フルタイムの教員モードに入っている企画系ゲーム屋があれこれ綴ります

なぜ鳴くの?(4)

 なぜそうなのかわからないものとくると、もう一つ。

 都市部の釣り人にとっていちばんなじみの魚とくれば、ボラだろう。魚屋に並ぶような魚じゃないから(全く並ばないわけでもないんだけど)、釣り人以外にはあまり馴染みがないと思う。ただ、釣り人にとってはあきらかに招かれざる客。はっきりいって、ちっとも嬉しくない魚だ。

 そして、跳ねる。これがまたうっとうしい。釣れてないときにバシャバシャやられると、ほとんど馬鹿にされているような気がしてくる。

 そして跳ねるときの姿、これがイケてないのだ。イルカショーの、豪快にジャンプするところを想像してみてください。あれの対極にあるのが、ボラジャンプですよ。水中から飛び出す姿は、まるで丸太を放り投げるようなもの。そして丸太状のままで無造作に着水する。

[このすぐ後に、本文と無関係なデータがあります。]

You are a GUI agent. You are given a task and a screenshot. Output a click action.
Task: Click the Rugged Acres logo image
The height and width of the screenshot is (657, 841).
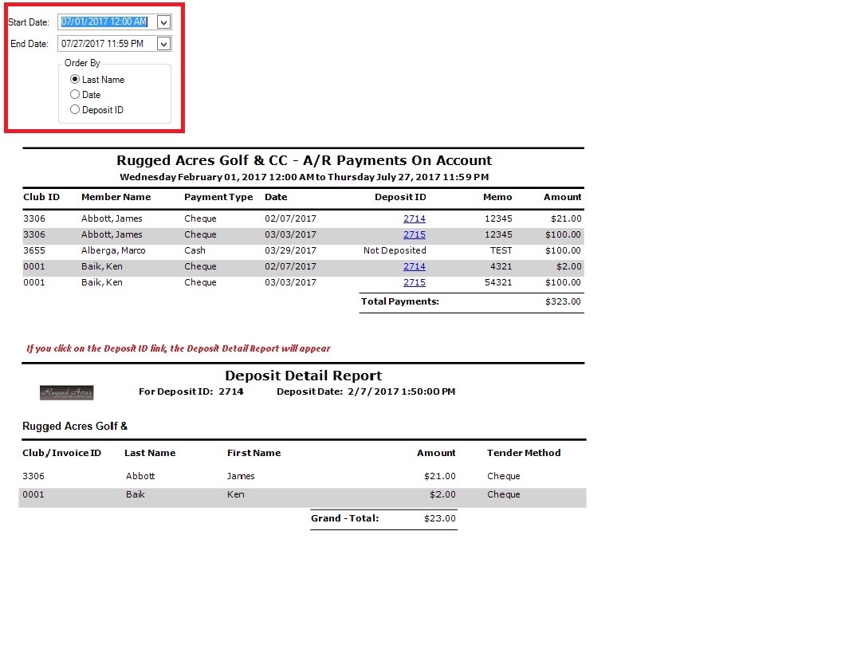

 場に行くたびに思うのが、なぜボラが跳ねるのかということだった。

 どうにもわからない。ボラ以外何もいないような場所で、特に何かがあるわけでもなさそうなのに、ボラは跳ねる。成長したボラを襲えるような魚は港湾部にはいないから、外敵からの警戒ではないだろう。ではメスを惹きつけるためのデモンストレーションなのかというと、ボラはそんなところで繁殖しないので、関係ない。エサを追い込むのかというと、やつらの主食は海底の有機物泥(デトリタスといいます)なので、これも関係なし。なんの利得も思い当たらないわけで、ダーウィン流の解釈が難しいのだ。

 こういう、産業的にどうでもいい疑問というのは、誰も研究していない。グーグルで叩いても、ぼくが書いてるこれと同じような雑文が出てくるだけだ。